Aim of the task -> Filter on the word "Create": copy each matching line from the listing below.

>>

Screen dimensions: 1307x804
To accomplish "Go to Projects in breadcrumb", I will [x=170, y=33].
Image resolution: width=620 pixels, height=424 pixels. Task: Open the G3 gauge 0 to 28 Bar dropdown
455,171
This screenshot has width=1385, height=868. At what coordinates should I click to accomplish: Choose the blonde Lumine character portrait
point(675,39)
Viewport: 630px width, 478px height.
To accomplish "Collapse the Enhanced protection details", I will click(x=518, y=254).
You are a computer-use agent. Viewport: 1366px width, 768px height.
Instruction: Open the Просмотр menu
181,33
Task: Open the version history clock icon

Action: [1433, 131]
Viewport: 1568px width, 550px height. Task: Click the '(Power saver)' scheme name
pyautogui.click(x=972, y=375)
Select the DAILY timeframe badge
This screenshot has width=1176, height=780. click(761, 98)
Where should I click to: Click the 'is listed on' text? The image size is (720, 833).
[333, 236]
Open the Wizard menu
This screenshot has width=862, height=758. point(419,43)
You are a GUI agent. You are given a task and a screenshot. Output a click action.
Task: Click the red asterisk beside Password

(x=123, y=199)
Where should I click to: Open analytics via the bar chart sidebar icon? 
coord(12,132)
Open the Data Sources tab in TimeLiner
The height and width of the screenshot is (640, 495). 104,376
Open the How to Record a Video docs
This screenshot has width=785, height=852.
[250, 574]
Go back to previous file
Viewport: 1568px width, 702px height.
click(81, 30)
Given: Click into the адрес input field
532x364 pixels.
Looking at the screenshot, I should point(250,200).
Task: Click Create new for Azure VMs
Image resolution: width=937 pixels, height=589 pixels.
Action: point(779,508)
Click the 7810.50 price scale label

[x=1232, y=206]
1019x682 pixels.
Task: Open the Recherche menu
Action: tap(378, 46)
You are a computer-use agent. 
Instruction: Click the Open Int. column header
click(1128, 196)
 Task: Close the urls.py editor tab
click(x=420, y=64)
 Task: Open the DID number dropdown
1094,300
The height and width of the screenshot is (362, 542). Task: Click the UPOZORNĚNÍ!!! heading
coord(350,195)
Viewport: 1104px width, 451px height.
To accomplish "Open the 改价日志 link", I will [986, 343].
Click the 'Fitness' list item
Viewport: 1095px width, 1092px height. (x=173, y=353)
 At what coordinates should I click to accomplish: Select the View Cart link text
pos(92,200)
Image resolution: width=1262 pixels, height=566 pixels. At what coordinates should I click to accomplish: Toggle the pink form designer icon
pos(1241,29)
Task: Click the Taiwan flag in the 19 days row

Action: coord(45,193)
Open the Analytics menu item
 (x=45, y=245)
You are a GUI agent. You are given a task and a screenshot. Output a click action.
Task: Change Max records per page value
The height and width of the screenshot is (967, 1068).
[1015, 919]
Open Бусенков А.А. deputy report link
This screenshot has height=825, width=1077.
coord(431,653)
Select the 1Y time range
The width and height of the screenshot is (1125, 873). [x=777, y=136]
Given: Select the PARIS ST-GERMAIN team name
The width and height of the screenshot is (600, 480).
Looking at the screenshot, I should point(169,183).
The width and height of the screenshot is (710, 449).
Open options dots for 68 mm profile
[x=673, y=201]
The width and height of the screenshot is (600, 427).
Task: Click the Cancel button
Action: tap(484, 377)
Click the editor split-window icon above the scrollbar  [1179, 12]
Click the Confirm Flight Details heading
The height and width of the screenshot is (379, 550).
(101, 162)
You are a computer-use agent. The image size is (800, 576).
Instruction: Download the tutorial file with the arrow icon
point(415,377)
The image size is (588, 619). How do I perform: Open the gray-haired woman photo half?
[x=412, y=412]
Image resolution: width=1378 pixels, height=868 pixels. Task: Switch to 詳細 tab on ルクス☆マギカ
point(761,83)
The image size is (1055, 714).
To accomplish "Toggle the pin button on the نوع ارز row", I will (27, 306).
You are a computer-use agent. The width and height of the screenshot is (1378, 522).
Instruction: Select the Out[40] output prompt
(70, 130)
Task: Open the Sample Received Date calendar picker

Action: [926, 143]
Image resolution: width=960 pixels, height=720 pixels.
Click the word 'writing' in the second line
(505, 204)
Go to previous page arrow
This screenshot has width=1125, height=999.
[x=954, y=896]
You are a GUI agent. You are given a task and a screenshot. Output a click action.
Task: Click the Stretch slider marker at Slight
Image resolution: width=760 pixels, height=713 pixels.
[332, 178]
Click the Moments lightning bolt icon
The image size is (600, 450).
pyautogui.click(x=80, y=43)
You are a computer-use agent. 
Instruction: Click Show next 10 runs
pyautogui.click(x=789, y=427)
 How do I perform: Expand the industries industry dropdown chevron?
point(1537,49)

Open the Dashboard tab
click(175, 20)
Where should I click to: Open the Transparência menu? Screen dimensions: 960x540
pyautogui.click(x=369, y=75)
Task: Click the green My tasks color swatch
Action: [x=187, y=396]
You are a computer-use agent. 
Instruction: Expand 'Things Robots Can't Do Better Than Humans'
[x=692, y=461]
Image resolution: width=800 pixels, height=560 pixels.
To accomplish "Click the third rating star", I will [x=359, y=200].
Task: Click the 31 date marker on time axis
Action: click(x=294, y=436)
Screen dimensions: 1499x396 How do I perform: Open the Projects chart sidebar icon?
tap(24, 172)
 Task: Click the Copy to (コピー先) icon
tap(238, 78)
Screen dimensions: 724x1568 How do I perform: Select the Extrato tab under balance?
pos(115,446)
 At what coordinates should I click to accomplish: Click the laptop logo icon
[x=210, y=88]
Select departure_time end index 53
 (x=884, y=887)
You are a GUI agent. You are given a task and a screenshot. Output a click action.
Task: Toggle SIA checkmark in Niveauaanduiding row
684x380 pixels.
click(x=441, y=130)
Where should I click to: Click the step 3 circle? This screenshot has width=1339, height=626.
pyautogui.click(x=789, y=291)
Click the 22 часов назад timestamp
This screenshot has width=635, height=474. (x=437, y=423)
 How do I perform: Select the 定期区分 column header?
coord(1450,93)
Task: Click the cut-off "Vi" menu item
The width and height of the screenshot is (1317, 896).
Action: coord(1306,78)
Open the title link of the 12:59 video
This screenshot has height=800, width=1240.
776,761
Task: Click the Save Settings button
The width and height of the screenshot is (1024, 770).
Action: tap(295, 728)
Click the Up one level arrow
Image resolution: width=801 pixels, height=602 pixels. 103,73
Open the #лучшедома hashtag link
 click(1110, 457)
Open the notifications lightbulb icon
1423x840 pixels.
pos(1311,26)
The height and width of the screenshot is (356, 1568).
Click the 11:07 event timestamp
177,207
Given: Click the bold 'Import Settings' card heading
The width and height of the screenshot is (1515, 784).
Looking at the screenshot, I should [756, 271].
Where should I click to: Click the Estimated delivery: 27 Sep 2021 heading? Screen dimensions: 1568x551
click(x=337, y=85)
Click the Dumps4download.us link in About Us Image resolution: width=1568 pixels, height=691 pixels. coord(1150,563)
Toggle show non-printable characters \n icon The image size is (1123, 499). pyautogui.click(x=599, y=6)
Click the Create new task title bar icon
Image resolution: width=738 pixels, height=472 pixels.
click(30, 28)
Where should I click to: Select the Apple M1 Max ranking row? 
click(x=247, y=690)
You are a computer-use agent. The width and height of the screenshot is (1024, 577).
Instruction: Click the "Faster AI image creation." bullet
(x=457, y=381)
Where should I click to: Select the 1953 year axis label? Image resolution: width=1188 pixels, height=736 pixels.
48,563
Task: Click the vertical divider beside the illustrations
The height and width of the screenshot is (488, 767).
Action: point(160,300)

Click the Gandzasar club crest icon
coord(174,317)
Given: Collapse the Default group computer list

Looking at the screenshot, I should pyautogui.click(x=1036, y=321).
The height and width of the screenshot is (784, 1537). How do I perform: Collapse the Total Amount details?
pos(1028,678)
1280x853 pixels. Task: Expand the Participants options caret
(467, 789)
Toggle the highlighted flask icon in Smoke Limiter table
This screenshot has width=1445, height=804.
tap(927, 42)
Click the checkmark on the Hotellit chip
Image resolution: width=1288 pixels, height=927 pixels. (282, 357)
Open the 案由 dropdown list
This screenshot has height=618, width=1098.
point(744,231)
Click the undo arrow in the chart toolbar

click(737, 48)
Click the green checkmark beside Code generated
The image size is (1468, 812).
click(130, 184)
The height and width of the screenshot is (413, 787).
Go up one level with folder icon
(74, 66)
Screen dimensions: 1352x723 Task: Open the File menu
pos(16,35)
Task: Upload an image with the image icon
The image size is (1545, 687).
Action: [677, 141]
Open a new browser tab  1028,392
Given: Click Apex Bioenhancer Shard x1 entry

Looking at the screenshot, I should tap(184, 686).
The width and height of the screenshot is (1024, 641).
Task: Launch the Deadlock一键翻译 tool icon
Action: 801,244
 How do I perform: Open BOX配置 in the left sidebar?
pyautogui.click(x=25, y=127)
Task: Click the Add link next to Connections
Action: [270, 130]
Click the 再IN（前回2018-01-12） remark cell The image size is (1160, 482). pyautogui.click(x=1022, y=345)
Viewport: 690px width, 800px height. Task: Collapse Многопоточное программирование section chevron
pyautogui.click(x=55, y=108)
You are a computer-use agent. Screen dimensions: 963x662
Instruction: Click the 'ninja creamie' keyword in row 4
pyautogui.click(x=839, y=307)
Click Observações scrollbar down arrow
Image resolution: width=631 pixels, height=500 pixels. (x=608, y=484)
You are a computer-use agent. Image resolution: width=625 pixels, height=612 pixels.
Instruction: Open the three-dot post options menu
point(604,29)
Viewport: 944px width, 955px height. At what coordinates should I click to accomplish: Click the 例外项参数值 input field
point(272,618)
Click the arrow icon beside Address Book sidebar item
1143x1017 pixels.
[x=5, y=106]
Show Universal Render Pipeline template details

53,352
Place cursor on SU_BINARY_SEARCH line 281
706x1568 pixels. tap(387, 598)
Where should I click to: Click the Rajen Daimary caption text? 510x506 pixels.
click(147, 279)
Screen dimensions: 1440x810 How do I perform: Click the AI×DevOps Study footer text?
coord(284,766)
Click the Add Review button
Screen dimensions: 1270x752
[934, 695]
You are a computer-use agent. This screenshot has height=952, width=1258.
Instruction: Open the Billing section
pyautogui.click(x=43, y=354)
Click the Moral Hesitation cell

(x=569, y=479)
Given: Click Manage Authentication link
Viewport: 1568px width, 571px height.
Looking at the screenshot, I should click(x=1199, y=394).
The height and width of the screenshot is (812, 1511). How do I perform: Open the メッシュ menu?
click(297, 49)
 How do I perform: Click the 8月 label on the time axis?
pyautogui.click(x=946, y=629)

<<

Response ->
Task: Click Create new for Azure VMs
Click the Create new task title bar icon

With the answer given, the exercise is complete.